Document text —
The most abundant use of microfiltration membranes are in the water, beverage and bio-processing industries (see below). The exit process stream after treatment using a micro-filter has a recovery rate which generally ranges to about 90–98 %.

==Range of applications==

===Water treatment===

Perhaps the most prominent use of microfiltration membranes pertains to the treatment of potable water supplies. The membranes are a key step in the primary disinfection of the intake water stream. Such a stream might contain pathogens such as the protozoa Cryptosporidium and Giardia lamblia which are responsible for numerous disease outbreaks. Both species show a gradual resistance to traditional disinfectants (i.e. chlorine). The use of MF membranes presents a physical means of separation (a barrier) as opposed to a chemical alternative. In that sense, both filtration and disinfection take place in a single step, negating the extra cost of chemical dosage and the corresponding equipment (needed for handling and storage).

Similarly, the MF membranes are used in secondary wastewater effluents to remove turbidity but also to provide treatment for disinfection. At this stage, coagulants (iron or aluminum) may potentially be added to precipitate species such as phosphorus and arsenic which would otherwise have been soluble.

===Sterilization===

Another crucial application of MF membranes lies in the cold sterilisation of beverages and pharmaceuticals. Historically, heat was used to sterilize refreshments such as juice, wine and beer in particular, however a palatable loss in flavour was clearly evident upon heating. Similarly, pharmaceuticals have been shown to lose their effectiveness upon heat addition. MF membranes are employed in these industries as a method to remove bacteria and other undesired suspensions from liquids, a procedure termed as 'cold sterilisation', which negate the use of heat.

===Petroleum refining===

Furthermore, microfiltration membranes are finding increasing use in areas such as petroleum refining, in which the removal of particulates from flue gases is of particular concern. The key challenges/requirements for this technology are the ability of the membrane modules to withstand high temperatures (i.e. maintain stability), but also the design must be such to provide a very thin sheeting (thickness < 2000 angstroms) to facilitate an increase of flux. In addition the modules must have a low fouling profile and most importantly, be available at a low-cost for the system to be financially viable.

Source material —
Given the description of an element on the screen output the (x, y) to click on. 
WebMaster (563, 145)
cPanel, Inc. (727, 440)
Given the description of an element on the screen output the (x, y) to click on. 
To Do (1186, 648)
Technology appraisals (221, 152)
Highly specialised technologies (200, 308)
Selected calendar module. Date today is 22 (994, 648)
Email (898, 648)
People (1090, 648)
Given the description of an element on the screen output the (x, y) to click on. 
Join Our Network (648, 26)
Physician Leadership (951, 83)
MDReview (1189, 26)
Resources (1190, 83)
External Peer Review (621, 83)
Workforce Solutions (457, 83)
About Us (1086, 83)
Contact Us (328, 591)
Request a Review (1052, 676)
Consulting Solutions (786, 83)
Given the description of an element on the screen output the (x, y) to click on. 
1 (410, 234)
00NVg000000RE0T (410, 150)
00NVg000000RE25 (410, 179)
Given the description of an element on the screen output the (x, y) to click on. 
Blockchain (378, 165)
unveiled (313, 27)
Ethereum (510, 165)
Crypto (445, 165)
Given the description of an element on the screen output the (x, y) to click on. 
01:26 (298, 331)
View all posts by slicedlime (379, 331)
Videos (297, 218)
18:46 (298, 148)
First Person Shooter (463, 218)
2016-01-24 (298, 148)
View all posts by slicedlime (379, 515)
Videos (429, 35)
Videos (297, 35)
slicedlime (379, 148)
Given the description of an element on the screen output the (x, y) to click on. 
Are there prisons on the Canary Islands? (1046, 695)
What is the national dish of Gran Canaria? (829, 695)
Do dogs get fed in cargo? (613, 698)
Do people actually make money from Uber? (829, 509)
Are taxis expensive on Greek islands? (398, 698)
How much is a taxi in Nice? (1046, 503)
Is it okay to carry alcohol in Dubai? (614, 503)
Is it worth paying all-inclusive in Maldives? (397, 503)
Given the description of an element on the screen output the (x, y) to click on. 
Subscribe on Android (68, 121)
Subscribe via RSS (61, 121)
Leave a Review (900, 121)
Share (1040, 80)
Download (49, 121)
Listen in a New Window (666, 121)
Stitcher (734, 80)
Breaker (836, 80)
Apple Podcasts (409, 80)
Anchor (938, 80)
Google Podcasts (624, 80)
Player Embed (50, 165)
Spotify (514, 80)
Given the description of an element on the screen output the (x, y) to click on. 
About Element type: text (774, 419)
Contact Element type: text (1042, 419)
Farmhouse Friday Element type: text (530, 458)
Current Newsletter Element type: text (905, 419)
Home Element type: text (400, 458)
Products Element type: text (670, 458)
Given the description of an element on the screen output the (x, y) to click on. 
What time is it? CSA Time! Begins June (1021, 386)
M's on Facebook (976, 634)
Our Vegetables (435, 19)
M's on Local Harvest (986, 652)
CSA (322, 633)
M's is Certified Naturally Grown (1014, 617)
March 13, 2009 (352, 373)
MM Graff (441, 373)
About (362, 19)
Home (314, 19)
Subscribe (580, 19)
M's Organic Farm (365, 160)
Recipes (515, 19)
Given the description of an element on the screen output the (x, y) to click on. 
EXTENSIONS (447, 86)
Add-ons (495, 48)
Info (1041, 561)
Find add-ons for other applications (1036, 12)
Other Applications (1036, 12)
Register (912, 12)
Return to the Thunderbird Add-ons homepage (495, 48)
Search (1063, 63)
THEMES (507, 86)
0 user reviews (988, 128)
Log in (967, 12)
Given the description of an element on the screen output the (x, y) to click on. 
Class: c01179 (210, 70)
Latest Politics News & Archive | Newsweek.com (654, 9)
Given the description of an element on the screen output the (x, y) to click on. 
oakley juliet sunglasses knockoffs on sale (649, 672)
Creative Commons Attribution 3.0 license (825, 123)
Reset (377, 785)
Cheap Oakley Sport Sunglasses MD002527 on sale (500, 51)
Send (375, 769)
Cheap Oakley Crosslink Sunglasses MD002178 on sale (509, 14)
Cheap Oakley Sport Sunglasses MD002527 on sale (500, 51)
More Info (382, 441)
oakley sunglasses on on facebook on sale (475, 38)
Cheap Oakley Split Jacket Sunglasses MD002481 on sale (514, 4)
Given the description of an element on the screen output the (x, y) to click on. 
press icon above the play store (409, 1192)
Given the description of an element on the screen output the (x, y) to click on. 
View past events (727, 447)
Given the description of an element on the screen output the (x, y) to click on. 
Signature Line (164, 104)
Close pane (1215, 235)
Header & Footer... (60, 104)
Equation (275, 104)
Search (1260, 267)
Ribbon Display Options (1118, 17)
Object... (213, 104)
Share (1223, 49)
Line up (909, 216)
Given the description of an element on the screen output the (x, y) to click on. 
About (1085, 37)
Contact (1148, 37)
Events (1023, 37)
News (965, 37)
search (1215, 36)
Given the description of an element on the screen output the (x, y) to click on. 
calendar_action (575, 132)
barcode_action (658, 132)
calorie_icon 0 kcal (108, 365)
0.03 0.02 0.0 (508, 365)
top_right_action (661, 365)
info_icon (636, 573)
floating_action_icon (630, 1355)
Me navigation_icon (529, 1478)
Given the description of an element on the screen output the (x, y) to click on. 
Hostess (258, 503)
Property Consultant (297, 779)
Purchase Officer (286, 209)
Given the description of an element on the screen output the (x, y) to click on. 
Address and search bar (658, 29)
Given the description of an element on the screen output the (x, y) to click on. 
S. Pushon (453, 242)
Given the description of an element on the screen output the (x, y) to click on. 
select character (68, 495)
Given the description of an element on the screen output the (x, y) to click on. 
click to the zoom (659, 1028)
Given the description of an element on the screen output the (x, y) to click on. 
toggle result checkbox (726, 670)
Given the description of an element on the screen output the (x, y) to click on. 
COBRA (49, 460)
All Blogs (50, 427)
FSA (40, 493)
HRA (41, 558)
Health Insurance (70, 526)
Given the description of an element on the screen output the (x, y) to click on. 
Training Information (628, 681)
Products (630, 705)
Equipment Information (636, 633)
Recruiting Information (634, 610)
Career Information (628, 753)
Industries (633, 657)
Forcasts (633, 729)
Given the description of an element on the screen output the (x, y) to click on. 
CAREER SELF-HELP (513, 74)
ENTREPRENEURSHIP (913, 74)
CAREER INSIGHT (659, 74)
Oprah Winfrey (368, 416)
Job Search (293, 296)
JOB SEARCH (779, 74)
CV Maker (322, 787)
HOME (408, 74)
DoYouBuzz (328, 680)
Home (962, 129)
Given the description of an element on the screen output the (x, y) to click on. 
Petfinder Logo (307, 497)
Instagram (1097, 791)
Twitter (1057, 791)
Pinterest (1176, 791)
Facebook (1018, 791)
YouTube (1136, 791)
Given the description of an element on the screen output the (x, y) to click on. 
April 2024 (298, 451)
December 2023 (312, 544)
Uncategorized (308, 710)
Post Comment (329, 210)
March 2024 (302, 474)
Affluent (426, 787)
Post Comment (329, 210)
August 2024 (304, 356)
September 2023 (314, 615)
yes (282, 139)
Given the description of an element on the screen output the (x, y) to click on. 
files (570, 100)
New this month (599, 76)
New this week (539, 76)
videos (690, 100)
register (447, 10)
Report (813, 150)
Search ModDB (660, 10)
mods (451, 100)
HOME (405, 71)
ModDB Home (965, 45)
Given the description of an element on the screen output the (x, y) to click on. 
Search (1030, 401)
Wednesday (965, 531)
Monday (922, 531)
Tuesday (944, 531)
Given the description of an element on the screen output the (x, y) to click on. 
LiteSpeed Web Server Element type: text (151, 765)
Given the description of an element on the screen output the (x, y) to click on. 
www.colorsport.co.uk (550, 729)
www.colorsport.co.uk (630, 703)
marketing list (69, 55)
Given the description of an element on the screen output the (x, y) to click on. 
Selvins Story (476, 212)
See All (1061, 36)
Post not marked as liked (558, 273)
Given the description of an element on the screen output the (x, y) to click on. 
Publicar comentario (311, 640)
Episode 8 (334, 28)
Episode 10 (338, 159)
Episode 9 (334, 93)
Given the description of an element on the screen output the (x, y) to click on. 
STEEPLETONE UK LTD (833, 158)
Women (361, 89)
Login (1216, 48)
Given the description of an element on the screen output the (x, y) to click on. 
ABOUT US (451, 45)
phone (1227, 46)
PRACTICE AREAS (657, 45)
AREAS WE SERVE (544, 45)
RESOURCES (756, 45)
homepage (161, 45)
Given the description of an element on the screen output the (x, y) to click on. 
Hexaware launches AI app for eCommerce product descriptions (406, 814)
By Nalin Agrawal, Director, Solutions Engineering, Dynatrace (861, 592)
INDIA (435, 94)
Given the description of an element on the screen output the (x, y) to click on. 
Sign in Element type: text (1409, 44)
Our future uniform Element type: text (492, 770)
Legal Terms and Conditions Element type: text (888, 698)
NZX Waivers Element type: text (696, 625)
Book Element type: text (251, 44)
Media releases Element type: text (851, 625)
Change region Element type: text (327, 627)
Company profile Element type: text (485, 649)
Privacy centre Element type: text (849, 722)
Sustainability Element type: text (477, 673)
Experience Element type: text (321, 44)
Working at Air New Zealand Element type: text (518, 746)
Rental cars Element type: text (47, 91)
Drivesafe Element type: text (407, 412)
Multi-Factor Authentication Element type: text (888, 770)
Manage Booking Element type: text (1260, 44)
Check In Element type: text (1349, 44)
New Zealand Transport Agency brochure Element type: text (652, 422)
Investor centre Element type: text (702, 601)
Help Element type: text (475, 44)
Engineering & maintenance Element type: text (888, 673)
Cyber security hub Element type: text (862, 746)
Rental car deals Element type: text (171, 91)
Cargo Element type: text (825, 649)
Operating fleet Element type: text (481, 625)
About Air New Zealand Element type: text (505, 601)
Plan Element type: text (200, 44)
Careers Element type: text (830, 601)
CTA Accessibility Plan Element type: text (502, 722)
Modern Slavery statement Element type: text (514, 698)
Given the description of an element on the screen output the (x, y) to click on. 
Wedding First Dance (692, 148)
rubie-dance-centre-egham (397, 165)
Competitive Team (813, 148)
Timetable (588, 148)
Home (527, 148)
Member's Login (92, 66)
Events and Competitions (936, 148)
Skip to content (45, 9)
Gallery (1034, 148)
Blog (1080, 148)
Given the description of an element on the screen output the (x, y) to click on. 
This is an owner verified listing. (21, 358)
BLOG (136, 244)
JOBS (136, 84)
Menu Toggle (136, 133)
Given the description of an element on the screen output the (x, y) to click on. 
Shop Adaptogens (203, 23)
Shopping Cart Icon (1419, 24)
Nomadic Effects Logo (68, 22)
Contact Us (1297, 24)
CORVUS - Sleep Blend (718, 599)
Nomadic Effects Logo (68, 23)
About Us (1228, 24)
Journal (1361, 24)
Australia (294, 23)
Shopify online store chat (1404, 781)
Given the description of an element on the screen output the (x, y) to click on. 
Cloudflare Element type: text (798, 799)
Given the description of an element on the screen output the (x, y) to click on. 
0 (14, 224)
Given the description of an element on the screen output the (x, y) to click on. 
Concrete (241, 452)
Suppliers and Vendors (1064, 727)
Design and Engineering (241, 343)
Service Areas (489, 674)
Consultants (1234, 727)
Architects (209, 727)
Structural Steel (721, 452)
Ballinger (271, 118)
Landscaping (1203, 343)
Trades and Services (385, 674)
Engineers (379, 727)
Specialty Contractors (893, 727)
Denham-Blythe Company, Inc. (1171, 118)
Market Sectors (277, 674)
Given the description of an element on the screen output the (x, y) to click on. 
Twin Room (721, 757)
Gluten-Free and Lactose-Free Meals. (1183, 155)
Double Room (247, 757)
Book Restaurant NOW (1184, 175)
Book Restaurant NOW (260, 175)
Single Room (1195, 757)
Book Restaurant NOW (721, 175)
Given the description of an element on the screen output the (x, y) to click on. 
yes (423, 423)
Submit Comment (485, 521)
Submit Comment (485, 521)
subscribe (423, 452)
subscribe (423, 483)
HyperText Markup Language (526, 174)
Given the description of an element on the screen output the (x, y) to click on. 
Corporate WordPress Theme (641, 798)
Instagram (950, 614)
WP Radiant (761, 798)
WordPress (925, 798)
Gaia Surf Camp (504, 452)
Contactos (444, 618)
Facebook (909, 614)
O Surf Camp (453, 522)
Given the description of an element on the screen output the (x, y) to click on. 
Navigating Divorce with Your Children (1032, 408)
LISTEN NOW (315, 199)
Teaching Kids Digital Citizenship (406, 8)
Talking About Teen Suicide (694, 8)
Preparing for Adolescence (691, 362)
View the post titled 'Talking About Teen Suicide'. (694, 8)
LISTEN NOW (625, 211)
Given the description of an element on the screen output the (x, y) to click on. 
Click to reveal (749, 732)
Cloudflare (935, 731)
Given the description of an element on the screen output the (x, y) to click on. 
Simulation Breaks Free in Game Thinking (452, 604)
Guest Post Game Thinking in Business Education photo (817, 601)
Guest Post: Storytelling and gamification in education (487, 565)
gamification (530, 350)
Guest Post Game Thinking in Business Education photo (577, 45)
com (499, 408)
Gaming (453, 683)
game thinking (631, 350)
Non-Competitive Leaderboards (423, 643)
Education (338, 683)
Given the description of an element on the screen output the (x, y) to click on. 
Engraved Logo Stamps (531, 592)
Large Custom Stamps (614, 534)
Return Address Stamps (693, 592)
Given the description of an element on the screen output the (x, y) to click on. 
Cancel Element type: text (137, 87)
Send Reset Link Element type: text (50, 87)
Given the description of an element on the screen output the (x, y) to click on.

Task instructions —
[1] In the text on microfiltration membranes, which two protozoa are named as possible pathogens in the intake water stream?
[2] Set down, word for word, the stretch of the text on microfiltration membranes from "Another crucial application" through "use of heat.".

Answers in order —
[1] Cryptosporidium and Giardia lamblia.

[2]
Another crucial application of MF membranes lies in the cold sterilisation of beverages and pharmaceuticals. Historically, heat was used to sterilize refreshments such as juice, wine and beer in particular, however a palatable loss in flavour was clearly evident upon heating. Similarly, pharmaceuticals have been shown to lose their effectiveness upon heat addition. MF membranes are employed in these industries as a method to remove bacteria and other undesired suspensions from liquids, a procedure termed as 'cold sterilisation', which negate the use of heat.